Table 3 Literature Review

The following sections present the research design and methodology along with the experimental results and model interpretation.

3 Research design and methodology

3.1 Dataset and annotation

Data has been collected from Twitter using top trending hashtags in India on Nizamuddin Tablighi Jamaat case using most relevant keywords such as Nizamuddin, TablighiJamaat, CoronaJihad, TablighiVirus, Islamophobia etc. We collected tweets starting from 29th March 2020 to 14th April 2020 because it was the time period when the topic was trending the most on Twitter. We have outlined the steps involved in building the dataset in Fig. 2. In this paper, a multiclass corpus named Fak_ov (with three labels: real, fake and satire) has been developed for the complete analysis on disinformation during the Covid-19 Nizamuddin Tablighi Jamaat case. Corpus, “Fak_CoV” contains content (tweet text), temporal (date and time) and social (likes, retweets and replies) information. A total of 3000 tweets were extracted and annotated by two human annotators to obtain the ground truth concerning the presence of reliable tweets related to the event. Annotators have given an option of discard-tweet if the text under the tweet doesn’t contain sufficient information. The definitions of terms disinformation and satire have been given in the introduction of this paper. Whereas, real news is the verified news from authentic sources. To assess news intention suitably, one count on the training labels often annotated by experts [60]. Most of the current studies have not described clear annotation guidelines to consider intention within a dataset. Table 4 lists the guidelines provided to annotators in order to consider authenticity as well as intention which in turn satisfies our C1 contribution. Figure 3 shows the complete architecture of the framework proposed to automate the process of flagging the data which has a high probability of being fake. Annotators analyzed each question with the help of URLs given and rated each tweet as 0 (real),1 (disinformation) and 2 (satire) accordingly. During our pilot study, we observed options ‘disinformation’, ‘satire’ and ‘real’ were redundant since few tweets seemed mixed and unclear to the annotators. Hence, for the final annotation, we kept only one of the options. Inter annotator agreement (IAA) has been studied to measure how well the two annotators made the same decision. Therefore, Cohen’s kappa coefficient(K) [4] was used as a statistic to measure inter-annotator reliability using the formula:

$$ K= (Po - Pe)/(1-Pe) $$

Where Po is the observed agreement among the annotators and Pe is the hypothetical probability of the annotators indicating a chance agreement. The evaluation resulted in an overall Kappa score of 0.758 (a score greater than 0.7 implies a good agreement between annotators). However, annotation per tweet has been accepted using the majority score and the tweets for which annotators gave different ratings was skipped. After removing tweets with different ratings and insufficient information, in total, we obtained 1758 tweets in the final annotated corpus.

Fig. 2
figure 2

Data collection flowchart

Table 4 Annotators Guidelines
Fig. 3
figure 3

Generic framework for detection of fake news

3.2 Data preprocessing

To acquire insights from the dataset, it is a general practice to do preliminary and exploratory data analysis.

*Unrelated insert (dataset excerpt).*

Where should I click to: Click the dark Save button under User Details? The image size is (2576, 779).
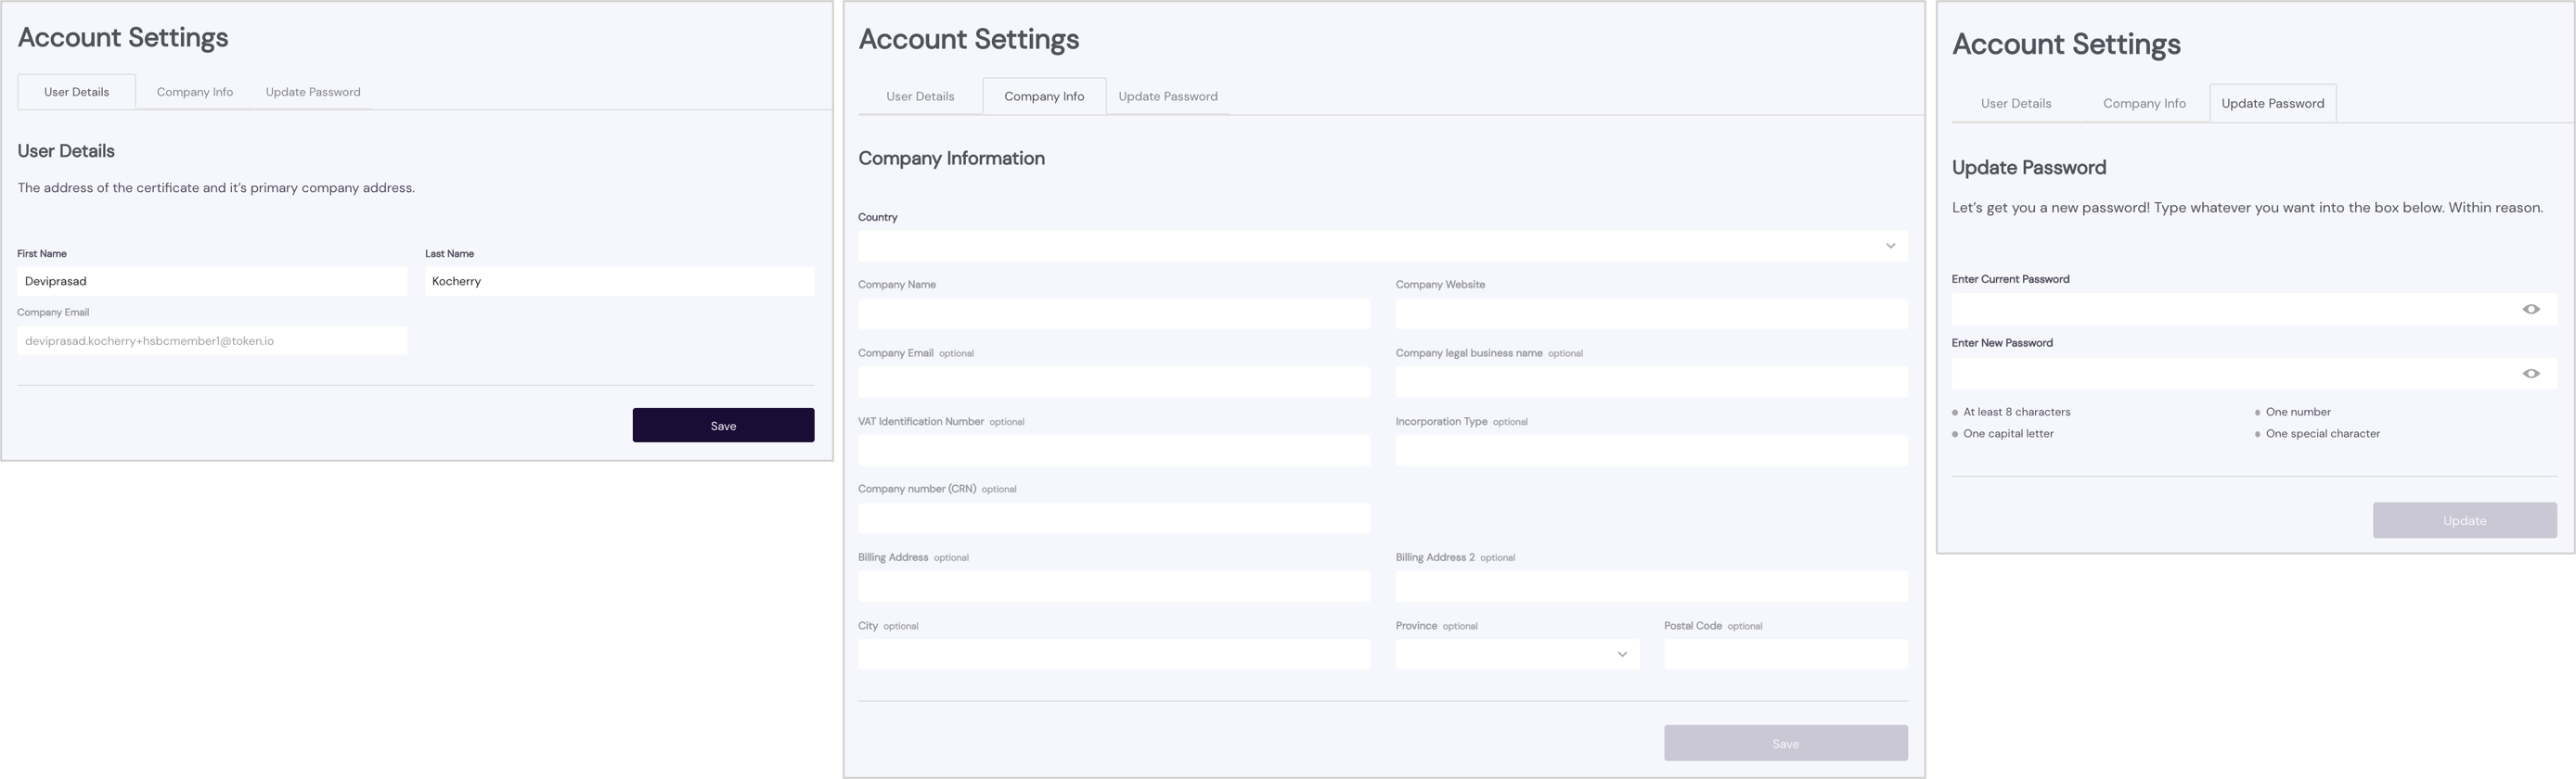(722, 425)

Imbalanced dataset: It is a vital step related to classification models to check whether a dataset is balanced or not. For example, if the majority of data belongs to only one particular class then the model will classify each record into the class which has the majority and obtain a decent accuracy. In this case, the model did not even consider other classes. But there do exist approaches to deal with the problem of imbalanced dataset like under-sample the majority class, oversample the minority class, using error metrics recall, precision etc. Figure 4 shows the percentage and the length distribution of articles across the categories. It is not a perfectly balanced dataset. Even though the length is evenly distributed and the text contains more than 200 characters. Thus, there exists enough information in most of the tweets to perform the classification. Furthermore, to handle the imbalanced dataset, oversampling techniques are considered when the dataset is not enough. Therefore, SMOTE (Synthetic Minority Over-sampling Technique) [11] has been applied to create synthetic samples from the minor class (satire and disinformation) instead of creating copies.

Fig. 4
figure 4

Percentage and length distribution of data to each category

Features extracted before cleaning: A variety of information has been extracted from the text which includes the numerical count value of style-based features described in Table 2. Dictionaries for modal verbs, tentative, generalizing verbs, and certainty words have been created and the count has been checked for these values for every tweet. The extracted information was saved into a different file prior to preprocessing pipeline.

Linguistic Cleaning: A pipeline of cleaning steps described in framework architecture has been applied to the Fak_Cov corpus including removal of special characters, punctuation marks, URLs, uppercase/lowercase letters, stopwords and lemmatization.

Features extracted after preprocessing: Thereafter, sentiment analysis has been performed using TextBlob and NRC lexicons. With TextBlob, we obtained polarity and subjectivity. While scores per emotion have been obtained using the NRC lexicon.

Analyse data distribution: Furthermore, differences between disinformation, real and satire news have been calculated using some of the numerical and categorical features out of ten feature sets and have been represented with the help of boxplots. In Fig. 5, the x-axis represents the classes (real:0, disinfo:1, satire:2), while y-axis shows the value range of each feature. With the help of box plots, it has been observed that most of the features, namely char count, hashtag count, mention count, unique word count, word count, polarity, subjectivity and stop word count are highest in fake content. The general motive behind fake news is to reach out to maximum people, so in order to make it attractive and hide deception, features like hashtag, mention, stop word, extreme sentiments are used.

Fig. 5
figure 5

Data distribution boxplot of linguistic features (a) Char_count (b) Hashtag_count (c) Mean_word_len (d) Mention_count (e) Unique_word_count (f) Word_count (g) Stop_word_count (h) Punct_count (i) Url_count (j) Likes (k) Retweets (l) Replies (m) Polarity (n) Subjectivity (o) Modal_verbs

Outliers Removal: Moreover, the box plots interpretation showed that a lot of the observable data is highly skewed since few outliers have extremely high or low values. Therefore, logarithm transformation (automatic statistical method) has been used for the treatment of skewed variables [17]. However, in a few cases, there are valid reasons for these observations to be outliers. Hence, we experimented with different classification models using both data with outliers and normally distributed data. Table 5 shows the skewed values of features in raw data and after outlier removal. It has been observed that few features were highly positively skewed and after logarithmic transformation value became near to zero i.e. normally distributed. This happens generally because the exact zero value for explaining continuous data in statistics rarely exists in nature. The features whose skewed value were already near to zero have not been transformed.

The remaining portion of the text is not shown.